Calvin Redetzke, a volunteer firefighter from Sebeka, spent an hour hosing down the volleyball courts before the tournament began Saturday morning, using the fire truck and hose.
Mud up to his knees, he carefully tested the muck level to make sure it was deep enough.
"I make sure they've got a mess," he said, grinning. "You throw your clothes away when you're done playing in this tournament."
In Snellman, locals poked fun at their own tiny town, telling visitors that certain events were "on the other side of town," which meant across the street.
Snellman Days featured a mayoral election open to anyone who submitted a ballot, watermelon-eating contest and other activities throughout the day Saturday.
Menahga hosted almost 100 people at a Mud Run, an event that attracted dozens of 4-wheel-drive trucks rumbling and teetering precariously along a mud sprint track.

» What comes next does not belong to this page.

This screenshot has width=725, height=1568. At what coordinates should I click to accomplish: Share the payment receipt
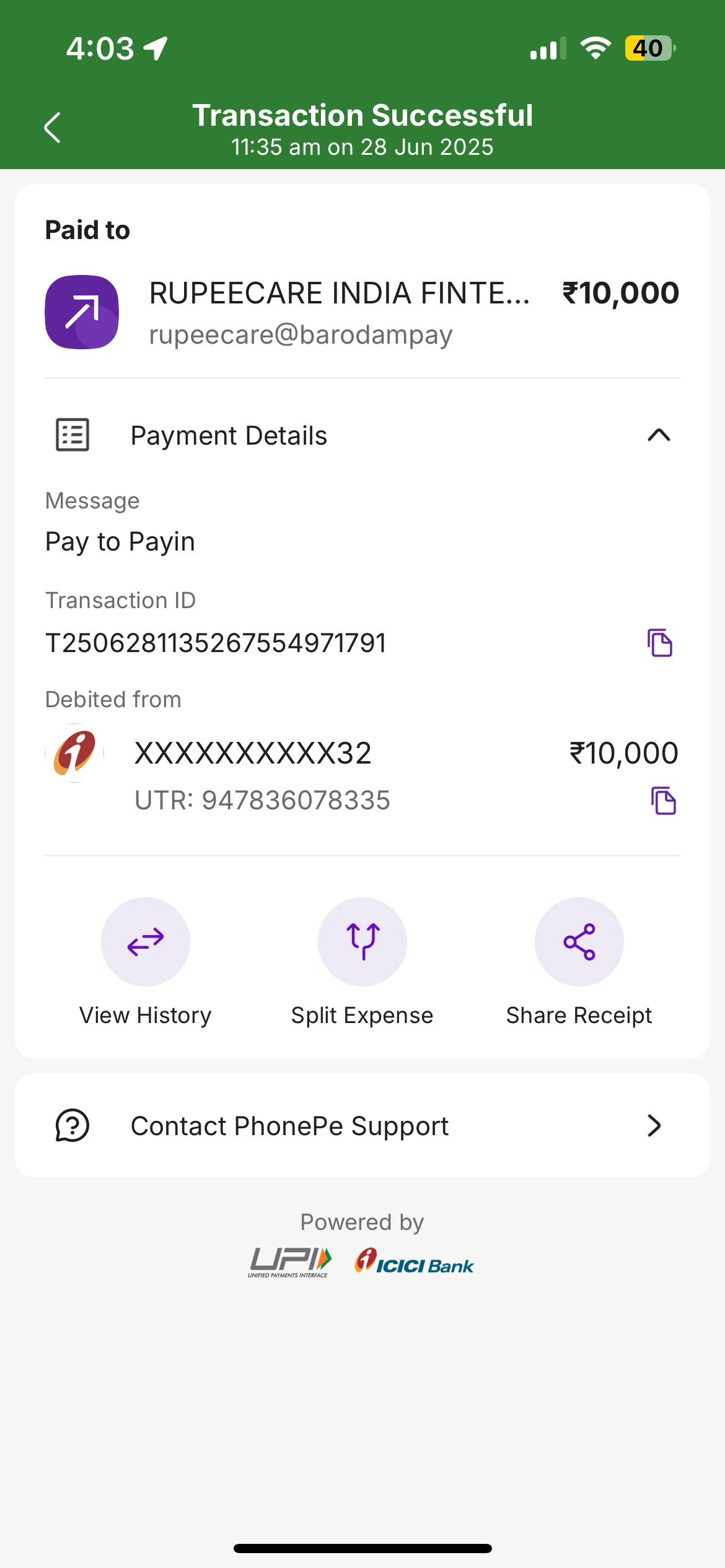579,942

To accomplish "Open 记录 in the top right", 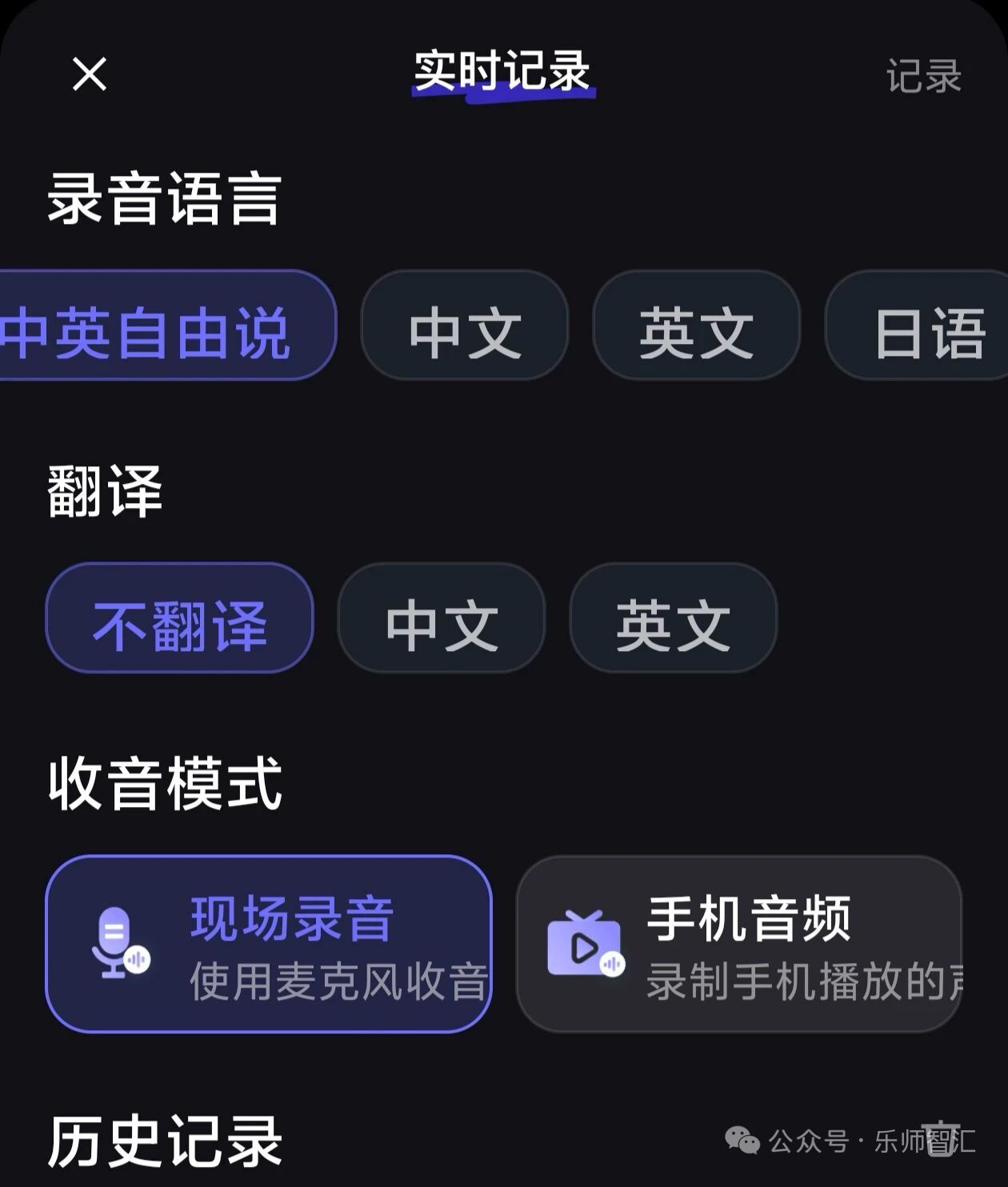I will [x=923, y=77].
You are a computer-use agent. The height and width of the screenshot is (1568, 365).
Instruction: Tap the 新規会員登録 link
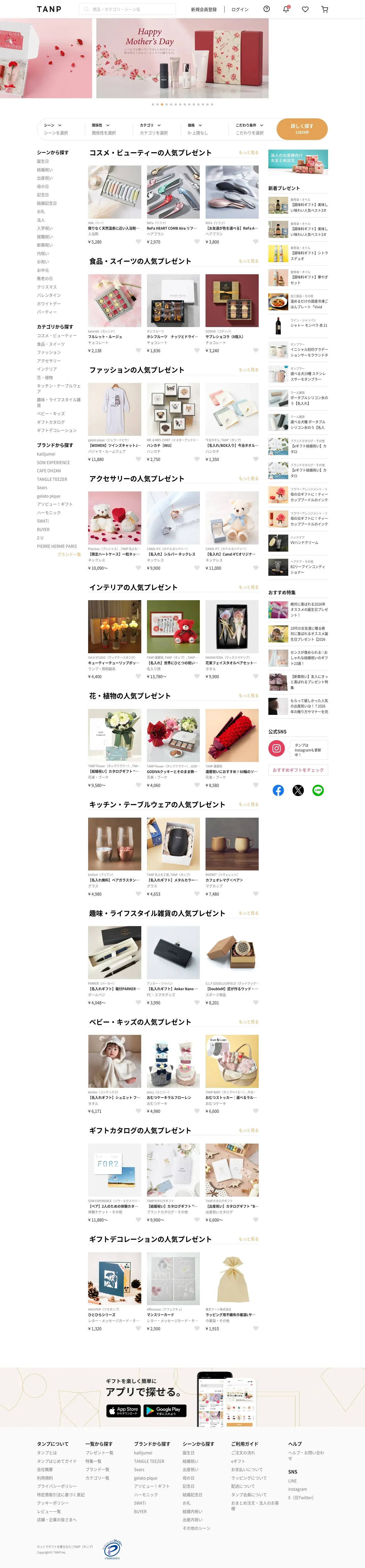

A Staples man suffered minor injuries in a dramatic rollover accident when his Jeep CJ-7 tipped over, then rolled end over end Saturday afternoon.
Back in Nevis, horseshoes attracted almost two dozen players to test their prowess.
And the brats were flying off Pat Zallar's grill as fast as he and other volunteers could smoke them. "This is a fantastic turnout," he said.
But despite being thrilled by the crowds, Nevis organizers were disappointed when a truck carrying the riding elephant and ponies broke down in Grand Forks.
"When it's a holiday weekend, you're probably not going to find parts for your truck," said Jinx Zajaczkowski, one of the event organizers. "It was a huge, huge disappointment" especially when organizers didn't offer the annual petting zoo.
It didn't matter. Kids had numerous activities to keep themselves busy. Games, a treasure hunt, an ice cream eating contest, an egg toss and other events kept little ones occupied. A climbing wall was the biggest attraction as kids of all ages tested their leg muscles - and tolerance for heights.
And when the Scandinavian-themed play about Ole and Lena's divorce was over, the parade had finished and all the beer was all consumed, organizers started the clean-up and counted their blessings. And their money.
Much of Nevis' profits will be donated through a charity set up in memory of original founder Gloria Van Nyhuis. Some will go to improvements to the Nevis facilities that host the event.
The remainder will be banked for start-up costs for next year's festival.